The director of the Bronx summer camp waived off 7 On Your Side's questions about the court ordered refund owed to this family.
"I'm infuriated. You know this is absolutely ridiculous. This is a woman who is an absolute pillar in the community," Natasha Bascoe said.
Earnestine Russell's used to good publicity.
As founder of the non-profit Baychester Youth Council, she was the subject of a documentary praising her as a hometown hero for helping at risk kids.
"Obviously I was upset, it's a large sum of money," Bascoe said.
Natasha Bascoe enrolled her four kids in Russell's Burch Dream Summer Day Camp.
She paid $3,600, $900 per child, which was worth it to her since the camp scheduled daily field trips.
"You never went to the museum?" Pineda asked.
"No," Dominic Bascoe said.
"Never went to the aquarium?" Pineda asked.
"No," Dominic Bascoe said.
"Adventureland," Pineda asked.
"No," Dominic Bascoe replied.
Dominic Bascoe says he and his 3 siblings went nowhere.
"I said I want a refund and my children would not be coming back to camp. She said she would process the refund within two weeks, Natasha Bascoe said.
That was in an email sent a year ago by Russell's daughter.
But after weeks, then months passed with no refund, Natasha took the charity and the camp to court.
"We spoke to an arbitrator, we came to an agreement which she would pay me $3,000 within 90 days," Natasha Bascoe said.
The clock ran out in May, it was time to get some answers.
"We're 7 On Your Side, I need to talk to you about the refund for Natasha, the judgment Natasha won in court," Pineda said.
"Not right now ma'am we got the kids here not right now, call me early in the morning," Russell said.
"We tried to call, you hung up," Pineda said.
Earnestine Russell called minutes later saying her charity didn't have the money to pay Natasha.
But in the most current tax forms filed with New York State, the charity behind the summer camp, Baychester Youth Council, received more than a half a million in government grants.

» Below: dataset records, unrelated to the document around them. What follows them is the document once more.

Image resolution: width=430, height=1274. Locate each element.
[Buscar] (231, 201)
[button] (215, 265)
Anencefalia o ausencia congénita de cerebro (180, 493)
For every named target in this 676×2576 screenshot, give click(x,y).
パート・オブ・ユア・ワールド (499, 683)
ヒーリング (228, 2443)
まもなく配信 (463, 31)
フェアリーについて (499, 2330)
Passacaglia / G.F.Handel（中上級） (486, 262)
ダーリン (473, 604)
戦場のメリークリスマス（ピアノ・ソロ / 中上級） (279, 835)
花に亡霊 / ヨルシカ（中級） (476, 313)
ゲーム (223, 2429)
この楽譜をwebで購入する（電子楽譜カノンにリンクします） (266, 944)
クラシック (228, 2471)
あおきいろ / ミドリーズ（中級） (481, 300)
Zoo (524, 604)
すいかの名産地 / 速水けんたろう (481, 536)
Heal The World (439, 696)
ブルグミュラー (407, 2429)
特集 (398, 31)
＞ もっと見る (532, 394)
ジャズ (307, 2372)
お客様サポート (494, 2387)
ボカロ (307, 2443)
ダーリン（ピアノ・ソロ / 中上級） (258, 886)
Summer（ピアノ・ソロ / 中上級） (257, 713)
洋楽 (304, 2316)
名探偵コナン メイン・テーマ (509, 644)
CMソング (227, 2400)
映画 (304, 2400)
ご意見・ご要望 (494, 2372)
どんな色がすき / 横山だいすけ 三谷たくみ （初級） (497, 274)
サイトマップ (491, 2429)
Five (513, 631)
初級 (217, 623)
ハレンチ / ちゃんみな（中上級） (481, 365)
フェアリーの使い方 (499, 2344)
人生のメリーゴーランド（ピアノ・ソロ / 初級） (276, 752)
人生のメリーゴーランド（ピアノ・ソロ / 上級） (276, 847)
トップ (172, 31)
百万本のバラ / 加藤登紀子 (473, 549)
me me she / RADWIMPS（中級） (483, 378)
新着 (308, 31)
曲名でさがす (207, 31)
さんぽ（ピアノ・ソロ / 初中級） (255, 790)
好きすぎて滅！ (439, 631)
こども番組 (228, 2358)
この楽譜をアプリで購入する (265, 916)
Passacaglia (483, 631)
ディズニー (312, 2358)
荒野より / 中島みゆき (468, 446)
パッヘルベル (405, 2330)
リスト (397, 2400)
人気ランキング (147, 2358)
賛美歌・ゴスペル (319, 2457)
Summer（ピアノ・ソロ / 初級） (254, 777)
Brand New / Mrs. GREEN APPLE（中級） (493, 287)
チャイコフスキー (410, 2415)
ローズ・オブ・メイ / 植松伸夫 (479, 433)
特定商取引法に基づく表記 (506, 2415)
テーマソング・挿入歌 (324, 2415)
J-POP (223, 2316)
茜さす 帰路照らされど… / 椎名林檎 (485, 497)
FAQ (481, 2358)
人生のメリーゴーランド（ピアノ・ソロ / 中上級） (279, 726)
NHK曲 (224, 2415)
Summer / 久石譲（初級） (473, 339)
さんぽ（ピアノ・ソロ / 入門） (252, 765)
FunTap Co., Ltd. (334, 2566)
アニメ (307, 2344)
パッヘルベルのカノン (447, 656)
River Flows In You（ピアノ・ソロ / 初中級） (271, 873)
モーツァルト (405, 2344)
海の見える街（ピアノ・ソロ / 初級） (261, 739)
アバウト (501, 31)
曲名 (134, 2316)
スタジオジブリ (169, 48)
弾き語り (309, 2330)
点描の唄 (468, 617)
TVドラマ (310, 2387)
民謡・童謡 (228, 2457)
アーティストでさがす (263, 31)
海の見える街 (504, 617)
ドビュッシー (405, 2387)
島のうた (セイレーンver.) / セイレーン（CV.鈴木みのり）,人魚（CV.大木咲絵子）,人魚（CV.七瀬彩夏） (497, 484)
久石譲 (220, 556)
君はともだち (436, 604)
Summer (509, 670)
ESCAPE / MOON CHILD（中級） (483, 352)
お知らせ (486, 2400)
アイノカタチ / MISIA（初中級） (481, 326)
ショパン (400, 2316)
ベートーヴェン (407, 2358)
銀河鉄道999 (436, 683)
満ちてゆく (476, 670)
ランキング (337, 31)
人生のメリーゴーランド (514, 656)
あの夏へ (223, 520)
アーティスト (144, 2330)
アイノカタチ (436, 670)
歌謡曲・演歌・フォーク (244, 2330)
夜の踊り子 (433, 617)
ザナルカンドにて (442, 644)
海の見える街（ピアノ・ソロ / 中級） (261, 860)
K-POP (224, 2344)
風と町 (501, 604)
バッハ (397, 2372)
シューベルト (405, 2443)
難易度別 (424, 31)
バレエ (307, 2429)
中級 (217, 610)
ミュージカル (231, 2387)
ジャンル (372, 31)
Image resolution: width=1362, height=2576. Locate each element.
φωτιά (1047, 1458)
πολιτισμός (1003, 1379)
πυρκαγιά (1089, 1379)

That same year, Ms. Russell earned a six figure salary, $111,000, and was even issued a personal loan from the charity of nearly $160,000.
But at the end of the year, the charity was still in the red to the tune of $143,000.
"Do you understand she needs the money?" Pineda asked.
"Call me back later," Russell said.
Natasha still waiting - she says - haunted by the last words Ms. Russell spoke to her. "I will be paid in her time. Those were her exact words," Natasha Bascoe said, "I mean it's like a slap in the face, this is money that I worked hard for to send my children to enjoy their summer and this, I mean you're basically just telling me, you know, I'll get it when you feel like giving it to me."
Earnestine Russell told 7 On Your Side she was waiting on funding from the state to pay Natasha, but Eyewitness News found out from the Department of Education, they abruptly terminated their funding last May, but wouldn't discuss why.
Despite 7 On Your Side's calls and emails, Ms. Russell wouldn't comment about the finances of her charity saying only "it's a private matter."